Figure 3. The TOR-Interaction Motif Coordinates PKC Dimerization.
X-Ray structure (PDB ID: 2I0E; [33]) of the symmetrical PKCβII homodimer showing the PKC kinase domain (teal) and C-tail (red) with dimer partner (PKC’) kinase (tan) and C-tail (blue). The TIM helix forms a hydrophobic interface through conserved Phe resides; inset indicates F629-X2-F631-F632-T of the F-X3-F-pT. Phosphorylation of the TIM Thr may dissociate the dimer by perturbing this interaction. Adapted from [9]. Reprinted with permission from AAAS.
Figure I. Architecture of Protein Kinase C.
A) Domain composition of PKC isozymes showing: autoinhibitory pseudosubstrate (red), diacylglycerol- and phorbol ester-binding (solid orange) or non-ligand binding (stippled orange) C1 domains, Ca2+-sensing (solid yellow) or non-Ca2+-sensing (yellow stippled) C2 domain, kinase domain (cyan), and C-terminal tail (C-tail; grey). Also shown are the conserved phosphorylation sites: activation loop (fuchsia) by PDK1, the TOR-interaction motif (TIM; olive) and turn motif (orange) by mTORC2, and the hydrophobic motif (green) by cis-autophosphorylation. Atypical PKCs are not phosphorylated at their hydrophobic motif and instead have a Glu (E) at the phospho-acceptor position. Three novel PKCs (δ, η, θ) do not have the TIM Thr phosphorylation site and are not regulated by mTORC2. B) Cartoon depiction of mature PKC in the autoinhibited conformation. In the absence of second messengers, PKC is cytosolically localized and the pseudosubstrate restrains PKC activity. C) Molecular modeling of full-length, autoinhibited PKC βII, showing general packing architecture proposed for all PKC isozymes based on structures of individual domains [57]. The pseudosubstrate (red) is held in place by the C2 domain (yellow) and the C1 domains (orange) pack against the kinase domain, with the C-tail (grey) wrapping around the top of the upper N-lobe. Phosphorylation sites are shown as spheres: activation loop (fuchsia) and C-tail (grey) sites at TOR interaction motif (TIM; olive), turn motif (orange), and hydrophobic motif (green).

DATA TO EXAMINE:
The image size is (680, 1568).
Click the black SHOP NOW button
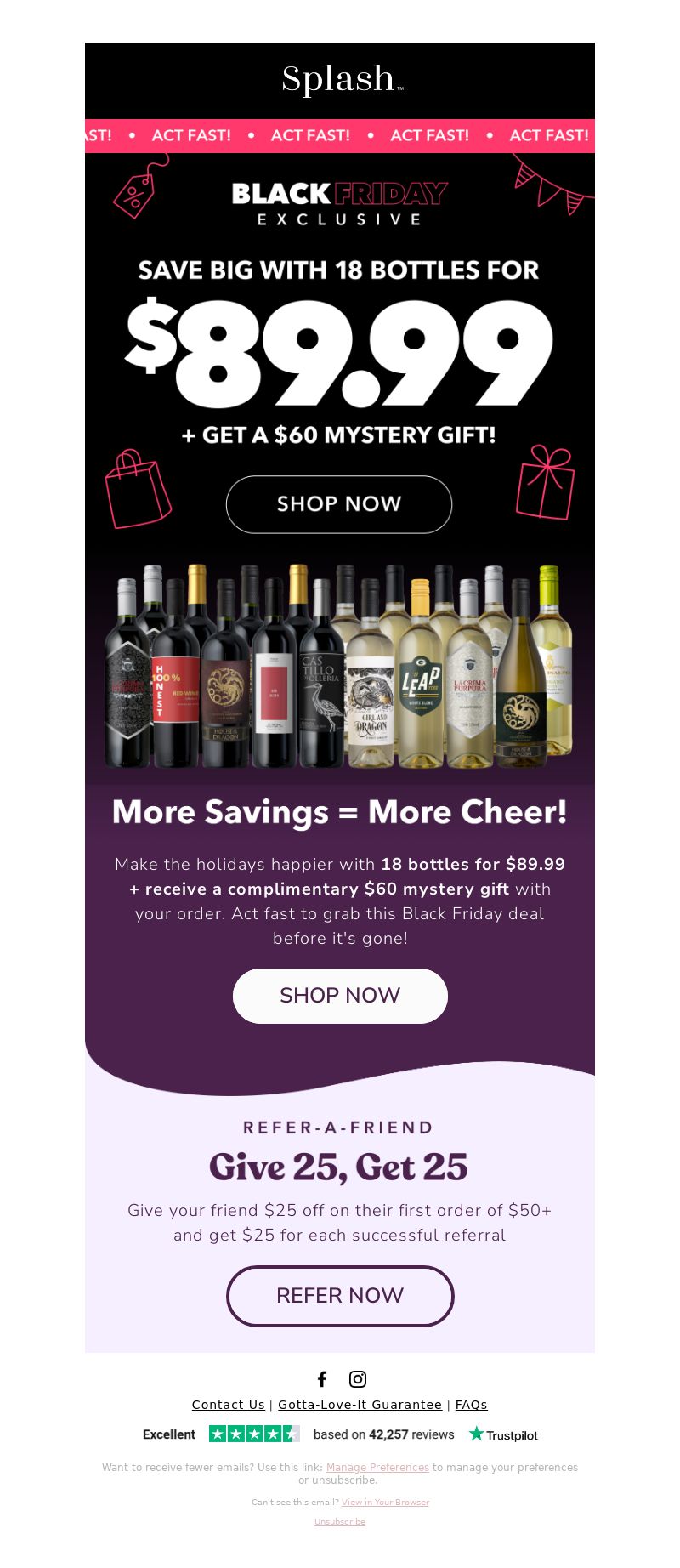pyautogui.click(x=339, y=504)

...

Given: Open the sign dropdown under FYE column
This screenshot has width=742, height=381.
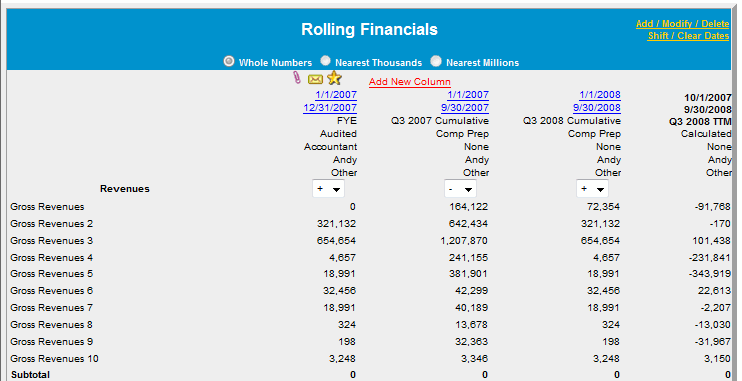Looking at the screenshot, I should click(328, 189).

GOAL OF THE EXERCISE:
Turn the paragraph in the protein kinase C figure legends that starts "X-Ray structure (PDB ID: 2I0E" into a short bulleted list that keeps its main facts. The records have nothing to do with this.

YOUR SOLUTION:
- X-ray structure (PDB ID: 2I0E) of the symmetrical PKCβII homodimer.
- Colors: PKC kinase domain is teal and its C-tail red. The partner (PKC') kinase is tan and its C-tail blue.
- The TIM helix forms a hydrophobic interface through conserved Phe. The inset shows F629-X2-F631-F632-T of the F-X3-F-pT.
- Phosphorylation of the TIM Thr may break up the dimer by disturbing this interaction.
- Adapted from [9]. Reprinted with permission from AAAS.